The coldest day of any year
The coldest day of any year
by Dan Raphael
we take off so much & stop
unaccounting, polariats with their own dance
as if feet were winds and each of us a valley or rill
I breathe in, then subdivide, open my roof to a light of winged questions
on horizon the color I want to be, so when 2 press together—
melting, baking, rising—the stiller the clearer
the joy of decoration—a slash of light, a sprinkle of lost animals
if I let go of any more I’ll disassemble, levitate or both
a swarm with different definitions of home
how it tastes, only what I cant remember is true
stomp my feet, pluck my ribs, my panoramic eyes so sticky & voracious
walls are foreign countries.
something got in my while I slept demanding a puddle of simmering minerals
a series of gestures instead of gloves; smoke across the field as if lightning struck
that cloud could be the wing of a sweeping homes away
by pressing against my chest, by vining my arms
enough of me left to turn dice into prayers
so the wind delivers without stealing, the rain stays in the frozen streams
whose hands will hold the soup. Whose memory will bring us meat.

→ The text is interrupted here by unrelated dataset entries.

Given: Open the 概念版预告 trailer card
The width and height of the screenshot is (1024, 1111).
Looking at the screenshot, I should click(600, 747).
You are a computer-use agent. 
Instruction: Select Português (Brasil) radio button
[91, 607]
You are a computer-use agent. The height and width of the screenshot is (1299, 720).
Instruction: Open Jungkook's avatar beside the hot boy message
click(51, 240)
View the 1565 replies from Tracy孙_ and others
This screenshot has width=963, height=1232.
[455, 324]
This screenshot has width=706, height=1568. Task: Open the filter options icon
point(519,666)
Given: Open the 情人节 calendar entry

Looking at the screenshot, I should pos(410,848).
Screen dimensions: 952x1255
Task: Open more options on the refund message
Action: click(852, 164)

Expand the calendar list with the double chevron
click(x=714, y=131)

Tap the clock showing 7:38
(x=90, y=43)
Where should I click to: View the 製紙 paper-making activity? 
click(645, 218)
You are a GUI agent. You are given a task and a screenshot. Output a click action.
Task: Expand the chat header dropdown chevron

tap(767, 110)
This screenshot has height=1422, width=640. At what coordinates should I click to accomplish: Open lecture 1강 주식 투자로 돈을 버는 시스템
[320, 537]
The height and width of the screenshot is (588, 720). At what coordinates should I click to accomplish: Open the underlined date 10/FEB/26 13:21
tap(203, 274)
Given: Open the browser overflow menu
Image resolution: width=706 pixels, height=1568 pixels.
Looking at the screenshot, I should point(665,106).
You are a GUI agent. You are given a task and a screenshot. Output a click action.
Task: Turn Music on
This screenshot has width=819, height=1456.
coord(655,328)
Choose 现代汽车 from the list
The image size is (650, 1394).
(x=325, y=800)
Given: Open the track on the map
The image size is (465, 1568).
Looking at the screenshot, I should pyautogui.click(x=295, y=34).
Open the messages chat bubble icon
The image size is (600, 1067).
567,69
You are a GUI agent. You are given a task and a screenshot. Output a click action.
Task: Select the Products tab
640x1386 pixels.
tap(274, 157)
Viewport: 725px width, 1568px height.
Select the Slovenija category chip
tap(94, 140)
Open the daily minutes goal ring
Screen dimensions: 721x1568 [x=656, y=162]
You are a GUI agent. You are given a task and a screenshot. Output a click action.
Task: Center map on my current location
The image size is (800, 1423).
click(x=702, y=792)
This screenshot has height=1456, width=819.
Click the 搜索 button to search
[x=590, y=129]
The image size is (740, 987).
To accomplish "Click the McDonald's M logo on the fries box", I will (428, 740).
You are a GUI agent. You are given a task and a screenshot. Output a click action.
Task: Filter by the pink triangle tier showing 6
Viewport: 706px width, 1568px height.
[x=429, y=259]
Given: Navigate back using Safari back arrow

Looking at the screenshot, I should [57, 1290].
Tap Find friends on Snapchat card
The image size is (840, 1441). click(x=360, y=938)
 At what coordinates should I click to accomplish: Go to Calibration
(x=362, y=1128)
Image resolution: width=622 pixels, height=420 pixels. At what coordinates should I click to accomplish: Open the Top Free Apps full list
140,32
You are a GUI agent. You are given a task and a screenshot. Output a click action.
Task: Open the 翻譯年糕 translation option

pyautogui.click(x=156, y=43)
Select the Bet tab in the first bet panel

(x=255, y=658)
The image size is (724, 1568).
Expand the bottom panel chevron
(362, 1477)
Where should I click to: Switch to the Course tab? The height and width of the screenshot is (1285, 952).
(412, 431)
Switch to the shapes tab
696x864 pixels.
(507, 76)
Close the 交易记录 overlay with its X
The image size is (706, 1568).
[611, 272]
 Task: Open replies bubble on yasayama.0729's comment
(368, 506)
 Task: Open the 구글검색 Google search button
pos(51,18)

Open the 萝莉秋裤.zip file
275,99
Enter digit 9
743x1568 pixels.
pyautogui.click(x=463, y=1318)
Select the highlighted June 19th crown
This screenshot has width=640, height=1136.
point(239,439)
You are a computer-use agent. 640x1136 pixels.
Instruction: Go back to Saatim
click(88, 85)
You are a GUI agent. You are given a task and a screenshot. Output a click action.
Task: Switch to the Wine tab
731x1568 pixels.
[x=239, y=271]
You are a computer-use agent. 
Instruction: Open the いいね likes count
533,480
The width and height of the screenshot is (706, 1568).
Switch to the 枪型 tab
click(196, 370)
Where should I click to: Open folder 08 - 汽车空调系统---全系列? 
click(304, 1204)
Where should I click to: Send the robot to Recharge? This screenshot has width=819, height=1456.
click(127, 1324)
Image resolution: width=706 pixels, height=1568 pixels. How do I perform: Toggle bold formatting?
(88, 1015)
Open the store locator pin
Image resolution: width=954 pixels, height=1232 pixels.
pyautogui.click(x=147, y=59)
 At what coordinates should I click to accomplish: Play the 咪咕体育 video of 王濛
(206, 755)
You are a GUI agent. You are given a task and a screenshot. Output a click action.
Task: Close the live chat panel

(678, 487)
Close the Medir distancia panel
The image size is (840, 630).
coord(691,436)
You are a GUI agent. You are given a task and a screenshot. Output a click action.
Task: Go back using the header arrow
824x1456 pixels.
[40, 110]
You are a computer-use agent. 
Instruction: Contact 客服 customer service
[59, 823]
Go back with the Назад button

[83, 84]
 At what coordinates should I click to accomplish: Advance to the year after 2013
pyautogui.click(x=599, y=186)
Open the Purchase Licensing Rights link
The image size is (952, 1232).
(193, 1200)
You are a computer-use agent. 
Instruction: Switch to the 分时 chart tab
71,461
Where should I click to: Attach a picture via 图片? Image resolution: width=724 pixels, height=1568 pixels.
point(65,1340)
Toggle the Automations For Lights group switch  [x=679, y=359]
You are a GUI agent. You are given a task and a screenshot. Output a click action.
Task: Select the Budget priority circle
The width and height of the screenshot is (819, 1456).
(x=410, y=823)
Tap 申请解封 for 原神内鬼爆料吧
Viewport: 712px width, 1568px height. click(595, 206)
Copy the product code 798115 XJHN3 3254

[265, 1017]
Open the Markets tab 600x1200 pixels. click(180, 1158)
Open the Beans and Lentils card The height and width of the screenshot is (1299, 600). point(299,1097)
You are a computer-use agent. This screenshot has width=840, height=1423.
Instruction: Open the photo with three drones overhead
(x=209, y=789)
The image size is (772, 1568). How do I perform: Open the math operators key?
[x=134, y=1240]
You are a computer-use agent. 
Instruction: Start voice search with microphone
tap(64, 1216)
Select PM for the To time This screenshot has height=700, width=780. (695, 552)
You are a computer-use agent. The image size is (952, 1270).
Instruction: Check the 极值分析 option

whose wind-wrought hair brushes the promise of spring
one net, one nail, one match
a naked run to cleanse me
to rush the forest down my throat
I get a solid sense of skiing down a mountain with the rhythm of this piece. The words add to the image touching on landscape, speed, momentum, and the inner flow reached by in the moment. It may have nothing to do with skiing- but that is my take.
I have never been skiing. I just like the gerund of it. Skiing. Two i’s. That’s awesome. Unrelated. Whatever.